Ni el gran Pablo se vanaglorió de su condición de apóstol, pues no tenía motivo para hacerlo, fue grande sólo por el poder y gracia de Dios. Lo que él hacía era describirse como apóstol a fin de evidenciar el depósito que Dios había puesto en él. Por ejemplo, en el libro de Romanos realiza su introducción humillándose ante su Señor, reconociendo públicamente, que es esclavo de Jesucristo, después dice que es apóstol enviado a predicar el Evangelio. Nunca deja de aclarar que fue escogido por la voluntad de Dios, lo cual, muy probablemente, también aseveran estos “ungidos”.
Sabedor de su tremendo pecado, no mayor al de muchos otros, se describe a sí mismo como menos que el más pequeño de todos los santos. Por el contrario, muchos que no son verdaderos enviados de Dios, viven en la vanagloria de títulos ostentosos, tales como pastor, aunque hoy ya suena a poco, obispo, reverendo, reverendísimo, profeta, apóstol, patriarca, etc.
Todos títulos sacados fuera de contexto y utilizados de mala manera. Mi único Pastor es Jesucristo, y después de los tiempos del Nuevo Testamento ya no existen profetas o apóstoles enviados por Dios, que no eran títulos jerárquicos, sino descripciones de sus funciones.
Ni los grandes títulos ni la riqueza de las congregaciones llevan a los líderes a ser mejores cristianos. La grandeza de los verdaderos ministros de Jesucristo tiene origen más noble y nace de principios diferentes. La verdadera grandeza viene de alabar y agradar a Dios en sumisión y obediencia, con toda humildad, muriendo a sí mismo para que Cristo viva.
Tanto los ostentosos como los humildes son igualados por la muerte. Sus títulos se entierran junto con ellos, solo la santidad queda para la eternidad. Este aforismo, cuyo autor desconozco, me parece adecuado: “solo la virtud vale más que todos los títulos; y ¿qué son todos los títulos sin la virtud?”
Los que son promovidos por el Padre celestial a cargos de responsabilidad, se sienten inmerecedores de dicho honor, porque Dios también les otorga la gracia para ser humildes.
Se podría deducir que quienes ostentan cargos y títulos no han sido bendecidos con la gracia divina y se trata de falsos maestros y profetas, o son creyentes muy poco maduros.
Jesús nos advirtió que vendrían “falsos Cristos y falsos profetas” e intentarían engañar aún a los elegidos (Mateo 24:23-27, 2 Pedro 3:3, Judas 17-18). La mejor defensa ante las falsedades es el conocimiento de la verdad. Estudiar la Biblia y juzgar toda enseñanza bajo la luz de lo que dice la Escritura lleva a discernir efectivamente lo falso de lo verdadero.

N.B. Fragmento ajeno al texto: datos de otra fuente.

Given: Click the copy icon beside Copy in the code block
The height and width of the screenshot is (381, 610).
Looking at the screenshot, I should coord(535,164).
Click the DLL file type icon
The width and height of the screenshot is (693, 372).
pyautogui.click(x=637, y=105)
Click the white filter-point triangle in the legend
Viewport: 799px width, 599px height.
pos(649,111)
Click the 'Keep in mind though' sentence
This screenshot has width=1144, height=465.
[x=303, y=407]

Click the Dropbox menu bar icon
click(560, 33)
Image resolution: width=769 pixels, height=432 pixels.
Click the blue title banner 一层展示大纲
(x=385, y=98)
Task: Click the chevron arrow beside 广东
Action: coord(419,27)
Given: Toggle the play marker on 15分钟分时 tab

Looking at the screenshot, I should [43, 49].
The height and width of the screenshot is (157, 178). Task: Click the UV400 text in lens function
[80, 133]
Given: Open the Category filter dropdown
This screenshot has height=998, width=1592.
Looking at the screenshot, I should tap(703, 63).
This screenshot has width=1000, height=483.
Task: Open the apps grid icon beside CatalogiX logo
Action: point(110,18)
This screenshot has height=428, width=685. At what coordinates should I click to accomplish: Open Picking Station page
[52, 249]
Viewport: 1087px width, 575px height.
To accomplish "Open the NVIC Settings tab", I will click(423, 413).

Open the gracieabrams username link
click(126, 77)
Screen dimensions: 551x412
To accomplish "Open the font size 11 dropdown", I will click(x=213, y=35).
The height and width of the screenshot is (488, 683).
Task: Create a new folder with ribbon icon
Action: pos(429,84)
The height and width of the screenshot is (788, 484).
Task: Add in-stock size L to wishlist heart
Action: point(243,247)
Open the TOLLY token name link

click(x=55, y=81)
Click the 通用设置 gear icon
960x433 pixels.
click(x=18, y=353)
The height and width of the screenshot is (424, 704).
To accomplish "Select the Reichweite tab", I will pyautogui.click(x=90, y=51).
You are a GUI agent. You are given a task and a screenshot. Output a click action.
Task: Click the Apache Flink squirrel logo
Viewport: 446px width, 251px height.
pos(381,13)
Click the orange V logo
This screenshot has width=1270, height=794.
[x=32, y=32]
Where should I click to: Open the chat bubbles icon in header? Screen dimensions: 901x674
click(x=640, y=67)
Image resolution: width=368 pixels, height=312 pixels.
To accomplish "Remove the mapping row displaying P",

La flojera espiritual de muchos creyentes crédulos les lleva a quedar cautivos en los lazos de falsos maestros y profetas, y la ignorancia de la verdad de los hombres carnales, sabios en su propia opinión, les conduce a caer en las diferentes trampas que tiende el maligno a través de sus ignorantes (o no) representantes en muchísimas congregaciones. Que Dios nos de ojos para ver y oídos para oír.
Finalmente deseo exhortarles con el siguiente pensamiento: “los analfabetos del siglo XXI no son los que no saben leer ni escribir, sino aquellos que no pueden desaprender las muchas mentiras que les enseñaron a creer.” La única verdad viene del Altísimo, Jesucristo es la Verdad.
Si están tentados por seguir a una “autoridad” de la iglesia que ostenta algún título, ruego a Dios para que les enseñe a discernir entre la verdad y el engaño.